Forum OpenACS Development: Beta Emacs OACS module available

Collapse
Posted by Bart Teeuwisse on
OpenACS lacked a good Integrated Development Environment and as I use Emacs for almost everything it was only natural to fill the void. The Emacs OACS module is an extension to GNU Emacs, the extensible, customizable, self-documenting real-time display editor.

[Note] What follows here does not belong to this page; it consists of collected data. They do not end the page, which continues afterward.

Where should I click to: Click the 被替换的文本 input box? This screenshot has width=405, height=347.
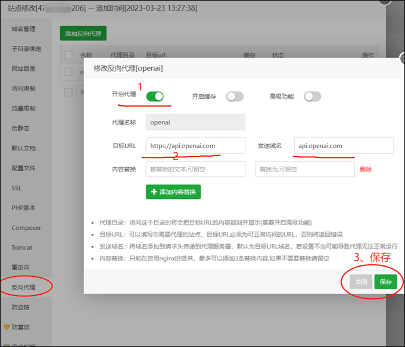[x=195, y=169]
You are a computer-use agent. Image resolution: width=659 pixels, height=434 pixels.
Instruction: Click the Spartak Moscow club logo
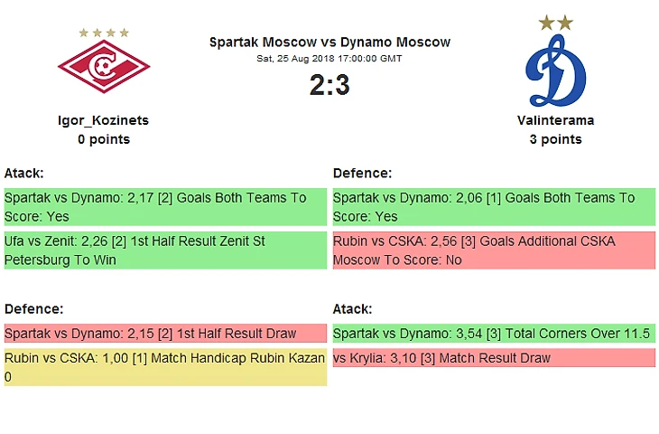pyautogui.click(x=104, y=66)
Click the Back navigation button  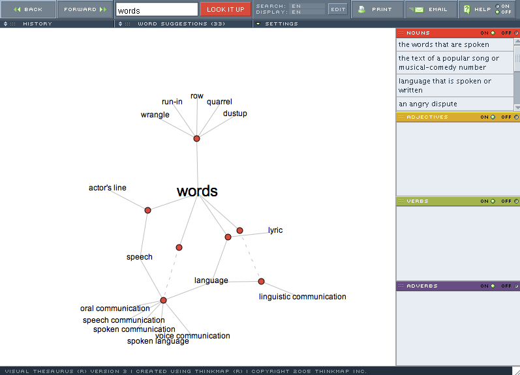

Emacs OACS is available to early adopters and OpenACS developers using Emacs. The latest version of Emacs OACS is always available from:

    http://www.thecodemill.biz/services/oacs/

Collapse
Posted by Andrei Popov on
Would it require much work to get rid of psgml-mode and move it on to nxml-mode http://www.xmlhack.com/read.php?item=2061?
Collapse
Posted by Bart Teeuwisse on
Andrei,

the Emacs OACS module uses DTDs to assist the creation of HTML , ADP and XQL files. While nXML has support of XHTML and DOCBOOK, the XQL DTD certainly has to be rewritten and I'm not sure about Relax NG definitions for the various HTML flavors.

I don't know how much work would be involved to replace PSGML with nXML as I've never used nXML. Maybe you can explain the benefits?

Feel free to submit patches too. While it is possible to replace PSGML with nXML it is currently not on my To Do list.

/Bart

Collapse
Posted by Joel Aufrecht on
nxml does real-time syntax and error highlighting.  Compared to psgml, it's like writing xml in broad daylight vs using a candle.  Maybe you can get psgml to do much of the same but I got more functionality out of nxml in 2 days than out of psgml in 2 years.
Collapse
Posted by Mark Aufflick on
Joel, do you have any nxml with oacs tips to share?
Collapse
Posted by Joel Aufrecht on
No, I haven't tried to get that working yet.  Actually I haven't really gotten very far with oacs.el - I got it installed and not causing errors, and sometimes it surprises me by pre-populating new files, but I don't really know what it can do.  I suppose I'll have to walk through Bart's notes and turn them into documentation.
Collapse
Posted by Bart Teeuwisse on
Emacs OACS is now also available as a GNU Arch (http://wiki.gnuarch.org/) archive. For details and archive location see http://www.thecodemill.biz/services/oacs/.

/Bart

Collapse
Posted by Andrei Popov on
Bart,

It's a bit tough to give much in terms of pros and contras od nXML vs. PSGML -- when editing large documents I do prefer the former, but largely due to periffery, e.g. Norman Walsh's unichars/xmlunicode that allows to just type EM dash, instead of putting in —.  I don't suppose on-the-fly parsing and validation is very critical for XQLs.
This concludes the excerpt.